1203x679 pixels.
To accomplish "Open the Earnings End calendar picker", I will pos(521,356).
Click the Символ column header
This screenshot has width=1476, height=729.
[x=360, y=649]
_ _ _ _ _
- [WHAT YOU WILL DO]: Reproduce all of the material above without alteration.

- [FINISHED EXERCISE]:
1203x679 pixels.
To accomplish "Open the Earnings End calendar picker", I will pos(521,356).
Click the Символ column header
This screenshot has width=1476, height=729.
[x=360, y=649]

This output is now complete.